═══ DATA SHOWN

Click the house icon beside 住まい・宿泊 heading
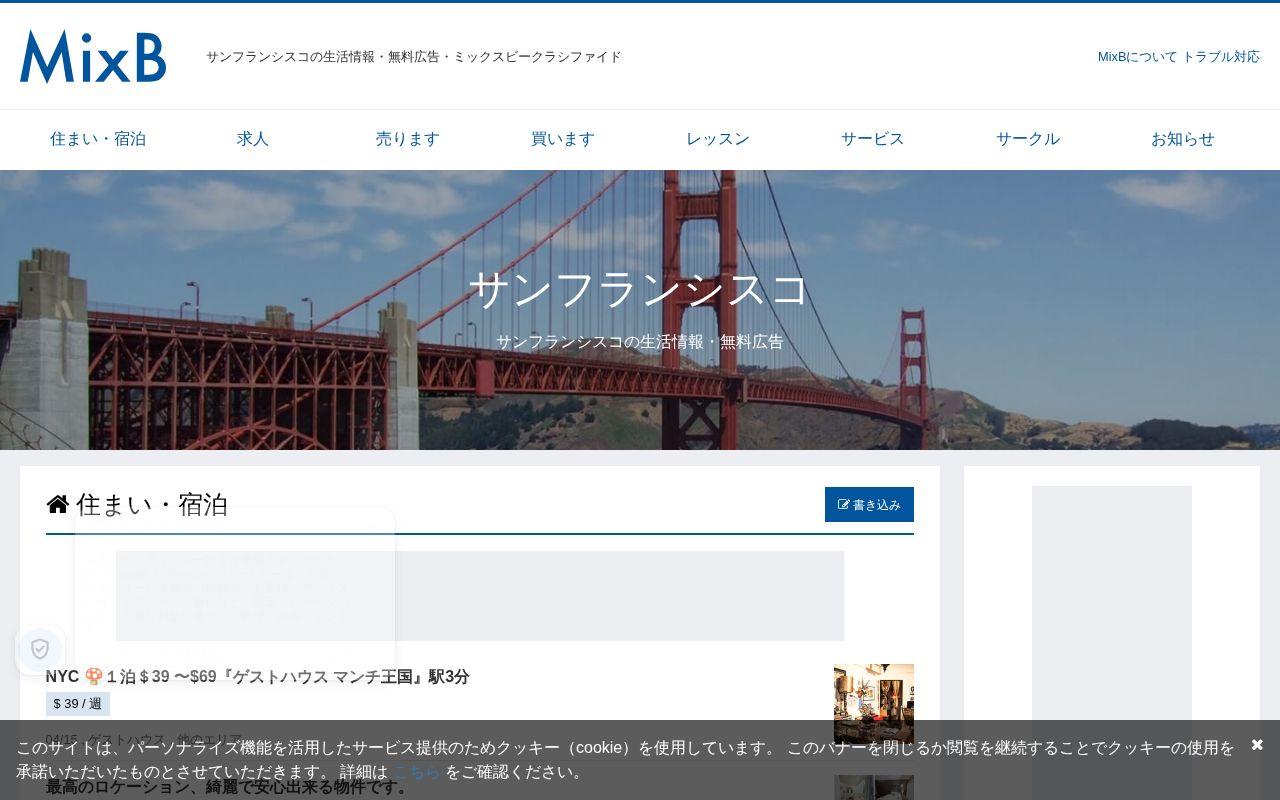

══════
═══ DATA SHOWN

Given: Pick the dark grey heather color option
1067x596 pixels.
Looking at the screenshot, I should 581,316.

══════
═══ DATA SHOWN

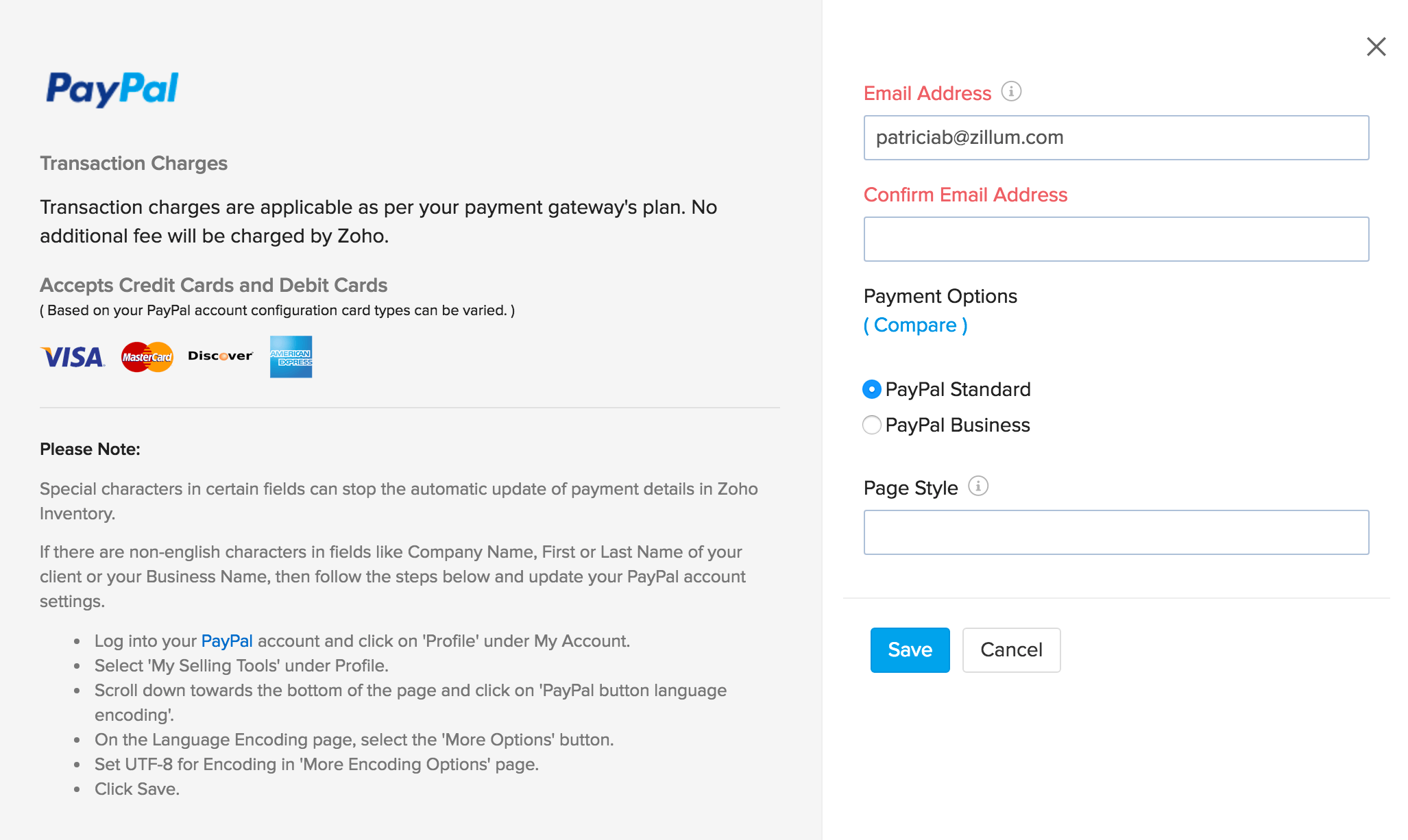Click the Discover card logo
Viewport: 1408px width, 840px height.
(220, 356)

══════

EXERCISE AIM ▸ Swap "dark grey" for "charcoal" in the records starting with the line with "Given: Pick the" and going on through the line with "Looking at the screenshot, I should 581,316.", and write out only those lines with nothing else altered.

COMPLETED EXERCISE ▸
Given: Pick the charcoal heather color option
1067x596 pixels.
Looking at the screenshot, I should 581,316.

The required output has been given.